__LISTA DE TAREFAS__:
1. Segundo o excerto sobre a Física, o que Einstein considerava a coisa mais inexplicável acerca da Natureza?
2. Transcreva do excerto sobre a Física o trecho que começa em "A contemplar os" e termina em "nossas formulações matemáticas?".
3. Conforme o excerto sobre a Física, por que razão o terreno cultural em que se inscreve a Física é descrito como "terreno minado, de se pisar com cuidado"?

Convidado pelo autor desta tão oportuna iniciativa a contribuir com algum assunto de Física, considerei com meus botões: falarei das últimas e desconcertantes descobertas da Física, que põem em questão algumas das suas melhor assentadas convicções? Ou de alguma surpreendente aplicação tecnológica, das que desfilam nas páginas de Physics World ou Physics Today?
Ou então da relativa apatia que tudo isso parece incapaz de sacudir do público (incluindo aí muitos dos nossos próprios alunos)? Resolvi imprudentemente aventurar-me no terreno cultural no qual se inscreve a Física, o que me obriga a aflorar essas questões todas, e ainda a espinhosa questão das relações entre as ciências humanas e as exatas: terreno minado, de se pisar com cuidado, quase campo de batalha, tais as clivagens que se operam entre as "duas culturas" (como diria C.P. Snow, que militou em ambas), e tais os ventos de cizânia que nele sopram, quiçá insuflados...
A contemplar os retumbantes sucessos da Física, poderíamos, parafraseando Nietzsche, perguntar: "porquê é ela tão inteligente?" De forma mais modesta, Einstein confessou a sua ignorância: para ele a coisa mais inexplicável acerca da Natureza era o fato de poder ser explicada... Mais concretamente: por que cargas d'água se dobra a Natureza às nossas formulações matemáticas?

__CONTEÚDO DA LISTAGEM__:
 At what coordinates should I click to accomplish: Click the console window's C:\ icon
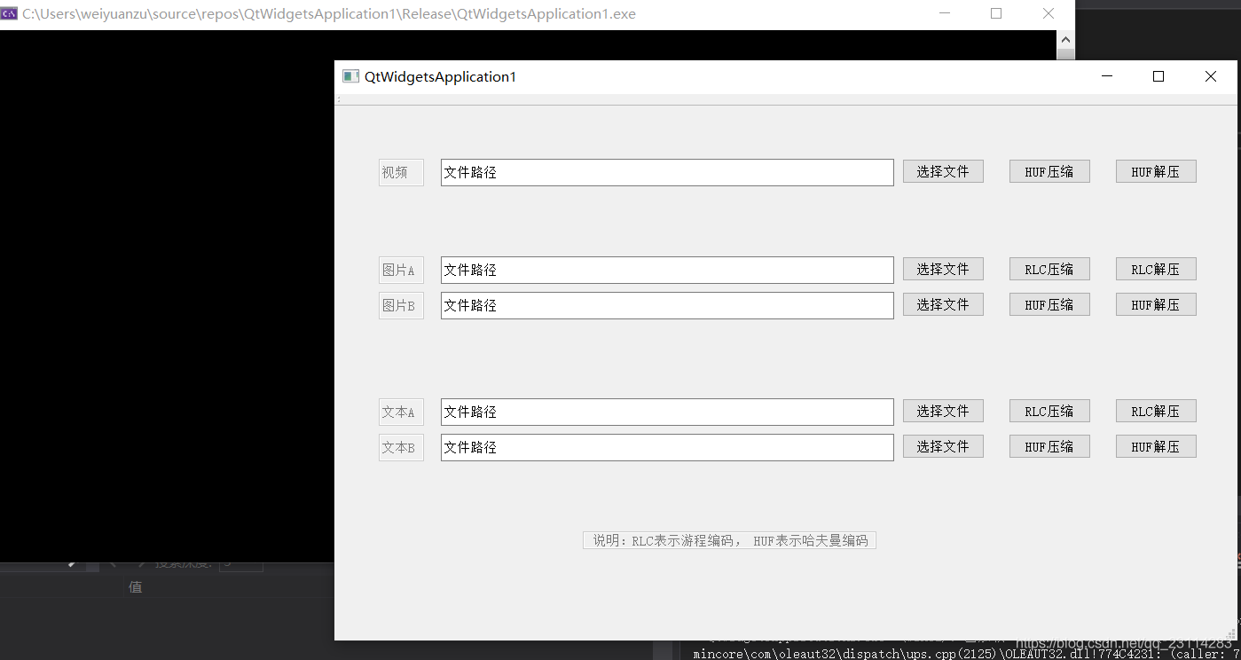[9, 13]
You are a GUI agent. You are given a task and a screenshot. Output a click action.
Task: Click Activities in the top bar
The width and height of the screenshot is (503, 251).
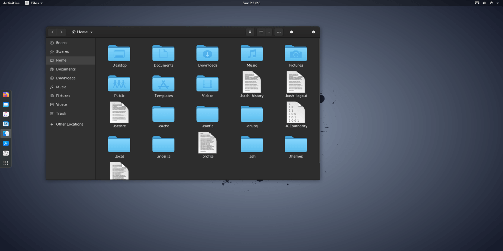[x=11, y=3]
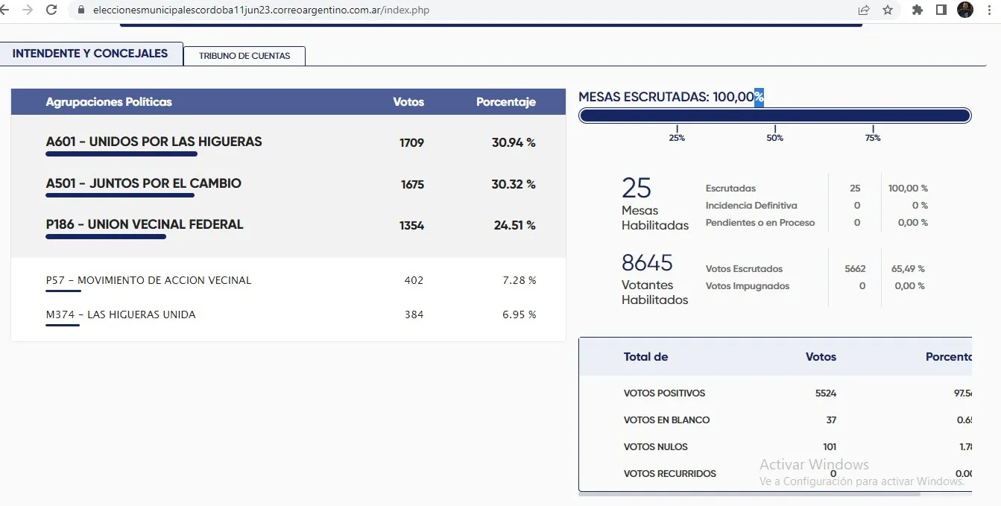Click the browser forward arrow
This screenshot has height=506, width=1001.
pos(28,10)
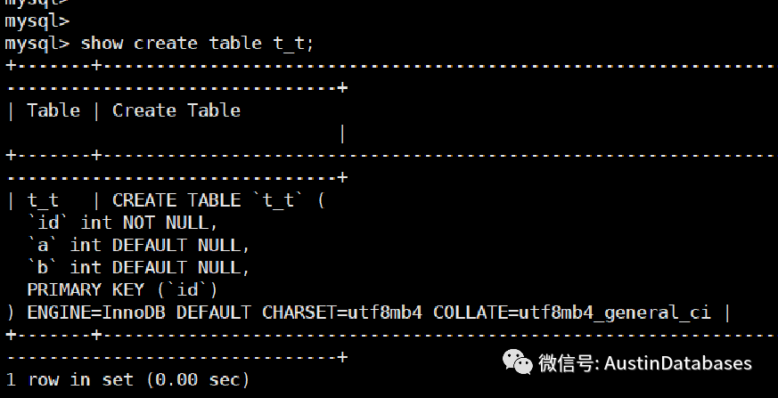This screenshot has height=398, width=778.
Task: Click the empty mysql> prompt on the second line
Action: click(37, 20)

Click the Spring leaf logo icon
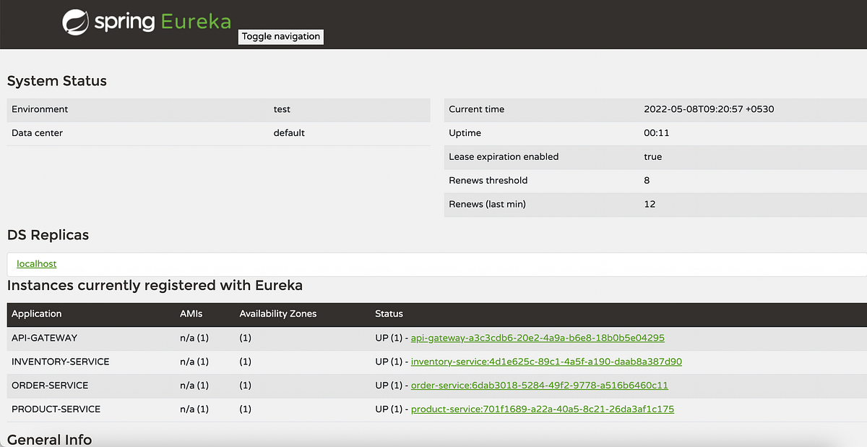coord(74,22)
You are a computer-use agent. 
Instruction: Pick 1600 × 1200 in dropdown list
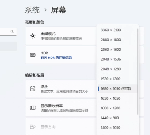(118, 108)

__RESPOSTAS FORNECIDAS__:
1. O fato de a Natureza poder ser explicada.

2.
A contemplar os retumbantes sucessos da Física, poderíamos, parafraseando Nietzsche, perguntar: "porquê é ela tão inteligente?" De forma mais modesta, Einstein confessou a sua ignorância: para ele a coisa mais inexplicável acerca da Natureza era o fato de poder ser explicada... Mais concretamente: por que cargas d'água se dobra a Natureza às nossas formulações matemáticas?

3. Nesse terreno se operam clivagens entre as "duas culturas", isto é, entre as ciências humanas e as exatas. Além disso, nele sopram ventos de cizânia.